*Records:*
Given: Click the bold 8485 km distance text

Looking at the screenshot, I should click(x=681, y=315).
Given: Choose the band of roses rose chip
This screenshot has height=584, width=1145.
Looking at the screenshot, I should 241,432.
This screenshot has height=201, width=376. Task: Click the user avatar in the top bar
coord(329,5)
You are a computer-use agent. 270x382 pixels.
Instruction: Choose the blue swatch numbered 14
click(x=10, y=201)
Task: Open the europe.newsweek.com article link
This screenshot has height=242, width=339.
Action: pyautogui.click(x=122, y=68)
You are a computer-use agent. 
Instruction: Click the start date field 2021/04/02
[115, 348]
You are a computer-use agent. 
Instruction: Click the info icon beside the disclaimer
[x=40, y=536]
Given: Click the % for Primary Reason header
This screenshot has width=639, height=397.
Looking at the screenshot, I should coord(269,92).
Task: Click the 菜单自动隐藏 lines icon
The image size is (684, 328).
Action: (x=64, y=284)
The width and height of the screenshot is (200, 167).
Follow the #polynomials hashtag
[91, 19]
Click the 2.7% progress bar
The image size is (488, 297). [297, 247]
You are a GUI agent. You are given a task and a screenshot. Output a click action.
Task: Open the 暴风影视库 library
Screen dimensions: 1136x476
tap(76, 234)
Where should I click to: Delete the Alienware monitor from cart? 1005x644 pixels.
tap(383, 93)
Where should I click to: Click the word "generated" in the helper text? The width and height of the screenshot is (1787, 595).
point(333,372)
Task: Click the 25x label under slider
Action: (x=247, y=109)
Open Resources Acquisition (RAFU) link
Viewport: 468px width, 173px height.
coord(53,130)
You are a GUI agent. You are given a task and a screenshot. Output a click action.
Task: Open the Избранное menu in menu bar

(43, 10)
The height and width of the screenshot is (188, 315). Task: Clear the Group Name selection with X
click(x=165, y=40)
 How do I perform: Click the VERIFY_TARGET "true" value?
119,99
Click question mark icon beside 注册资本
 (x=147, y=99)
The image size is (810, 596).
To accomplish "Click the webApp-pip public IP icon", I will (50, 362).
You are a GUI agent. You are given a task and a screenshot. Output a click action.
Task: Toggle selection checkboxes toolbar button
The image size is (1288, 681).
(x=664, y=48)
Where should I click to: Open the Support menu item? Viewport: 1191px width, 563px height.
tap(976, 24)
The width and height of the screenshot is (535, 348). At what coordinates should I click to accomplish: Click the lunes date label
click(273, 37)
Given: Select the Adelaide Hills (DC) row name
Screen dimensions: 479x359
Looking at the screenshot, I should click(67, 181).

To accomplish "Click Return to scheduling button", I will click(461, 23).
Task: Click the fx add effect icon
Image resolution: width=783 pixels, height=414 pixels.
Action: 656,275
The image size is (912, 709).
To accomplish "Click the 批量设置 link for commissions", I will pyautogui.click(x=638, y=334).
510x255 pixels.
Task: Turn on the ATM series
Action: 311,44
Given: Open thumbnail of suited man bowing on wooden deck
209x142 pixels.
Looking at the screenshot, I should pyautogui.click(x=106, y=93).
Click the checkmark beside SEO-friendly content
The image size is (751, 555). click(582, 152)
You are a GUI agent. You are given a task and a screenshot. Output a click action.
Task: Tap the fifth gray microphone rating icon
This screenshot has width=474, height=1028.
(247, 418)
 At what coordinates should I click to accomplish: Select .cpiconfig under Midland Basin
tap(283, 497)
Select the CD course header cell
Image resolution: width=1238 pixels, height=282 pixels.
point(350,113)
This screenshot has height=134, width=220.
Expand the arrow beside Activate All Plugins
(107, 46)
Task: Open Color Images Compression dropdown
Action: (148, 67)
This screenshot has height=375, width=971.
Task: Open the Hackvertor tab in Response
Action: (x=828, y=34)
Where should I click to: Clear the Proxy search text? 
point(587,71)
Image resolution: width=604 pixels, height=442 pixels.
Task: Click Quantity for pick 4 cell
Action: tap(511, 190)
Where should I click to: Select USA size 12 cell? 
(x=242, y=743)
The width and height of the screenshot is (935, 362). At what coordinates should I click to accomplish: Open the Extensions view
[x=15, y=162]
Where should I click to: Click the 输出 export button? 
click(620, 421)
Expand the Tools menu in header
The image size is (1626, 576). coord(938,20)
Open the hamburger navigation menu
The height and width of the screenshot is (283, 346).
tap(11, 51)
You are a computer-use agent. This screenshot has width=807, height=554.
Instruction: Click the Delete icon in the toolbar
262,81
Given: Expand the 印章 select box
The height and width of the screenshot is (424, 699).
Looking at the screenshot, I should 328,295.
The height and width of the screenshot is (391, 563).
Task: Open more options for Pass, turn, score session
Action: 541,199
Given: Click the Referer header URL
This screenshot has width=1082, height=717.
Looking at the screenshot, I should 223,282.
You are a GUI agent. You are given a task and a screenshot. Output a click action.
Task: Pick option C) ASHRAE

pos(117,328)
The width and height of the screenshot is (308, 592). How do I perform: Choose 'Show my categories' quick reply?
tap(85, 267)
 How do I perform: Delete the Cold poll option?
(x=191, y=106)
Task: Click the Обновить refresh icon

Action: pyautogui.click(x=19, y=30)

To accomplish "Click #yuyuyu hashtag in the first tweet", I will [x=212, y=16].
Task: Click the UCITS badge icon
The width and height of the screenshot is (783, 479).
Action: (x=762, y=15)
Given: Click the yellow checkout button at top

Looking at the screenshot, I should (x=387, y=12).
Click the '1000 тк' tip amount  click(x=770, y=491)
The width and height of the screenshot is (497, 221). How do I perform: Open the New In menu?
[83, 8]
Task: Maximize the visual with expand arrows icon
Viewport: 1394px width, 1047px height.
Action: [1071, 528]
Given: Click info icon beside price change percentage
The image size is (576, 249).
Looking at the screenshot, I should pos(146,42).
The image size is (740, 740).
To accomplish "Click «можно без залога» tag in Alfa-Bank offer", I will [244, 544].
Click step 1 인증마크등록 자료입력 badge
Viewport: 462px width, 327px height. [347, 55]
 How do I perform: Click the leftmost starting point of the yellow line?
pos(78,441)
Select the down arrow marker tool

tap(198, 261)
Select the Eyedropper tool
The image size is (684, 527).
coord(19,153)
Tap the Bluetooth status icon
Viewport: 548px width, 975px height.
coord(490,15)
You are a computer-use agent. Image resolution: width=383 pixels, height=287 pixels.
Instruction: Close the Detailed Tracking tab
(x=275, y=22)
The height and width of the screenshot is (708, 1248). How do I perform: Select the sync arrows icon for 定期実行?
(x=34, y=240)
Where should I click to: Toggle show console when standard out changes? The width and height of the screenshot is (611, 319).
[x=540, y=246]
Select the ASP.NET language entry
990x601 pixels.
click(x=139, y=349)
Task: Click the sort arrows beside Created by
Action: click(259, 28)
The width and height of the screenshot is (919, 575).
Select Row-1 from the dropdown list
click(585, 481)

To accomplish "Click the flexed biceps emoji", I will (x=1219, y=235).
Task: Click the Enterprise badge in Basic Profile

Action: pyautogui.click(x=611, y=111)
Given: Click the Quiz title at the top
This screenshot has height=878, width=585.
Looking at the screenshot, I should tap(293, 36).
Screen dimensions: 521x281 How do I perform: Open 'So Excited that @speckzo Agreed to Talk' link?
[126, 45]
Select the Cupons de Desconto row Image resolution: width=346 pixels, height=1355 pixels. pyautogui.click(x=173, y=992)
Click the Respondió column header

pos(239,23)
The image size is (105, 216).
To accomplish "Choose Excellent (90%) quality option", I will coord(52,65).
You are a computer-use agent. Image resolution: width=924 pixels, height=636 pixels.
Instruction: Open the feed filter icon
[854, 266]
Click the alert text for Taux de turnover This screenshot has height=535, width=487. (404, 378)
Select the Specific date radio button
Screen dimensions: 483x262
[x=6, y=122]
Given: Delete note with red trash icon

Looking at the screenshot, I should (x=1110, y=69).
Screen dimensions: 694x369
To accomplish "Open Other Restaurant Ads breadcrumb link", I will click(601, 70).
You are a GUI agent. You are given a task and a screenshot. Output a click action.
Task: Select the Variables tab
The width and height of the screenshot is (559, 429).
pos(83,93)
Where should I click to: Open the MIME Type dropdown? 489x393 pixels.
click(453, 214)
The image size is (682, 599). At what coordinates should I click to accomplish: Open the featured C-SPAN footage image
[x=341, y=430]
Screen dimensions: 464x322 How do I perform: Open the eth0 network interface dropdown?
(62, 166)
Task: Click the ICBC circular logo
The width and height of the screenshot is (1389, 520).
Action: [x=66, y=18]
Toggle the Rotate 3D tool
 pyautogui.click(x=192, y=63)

*Problem to work on:* Copy out, from the data above, each line where the string "computer" is present.

*Exercise result:*
You are a computer-use agent. 270x382 pixels.
You are a computer-use agent. 
You are a computer-use agent. 
You are a computer-use agent. This screenshot has width=807, height=554.
You are a computer-use agent. Image resolution: width=383 pixels, height=287 pixels.
You are a computer-use agent. Image resolution: width=924 pixels, height=636 pixels.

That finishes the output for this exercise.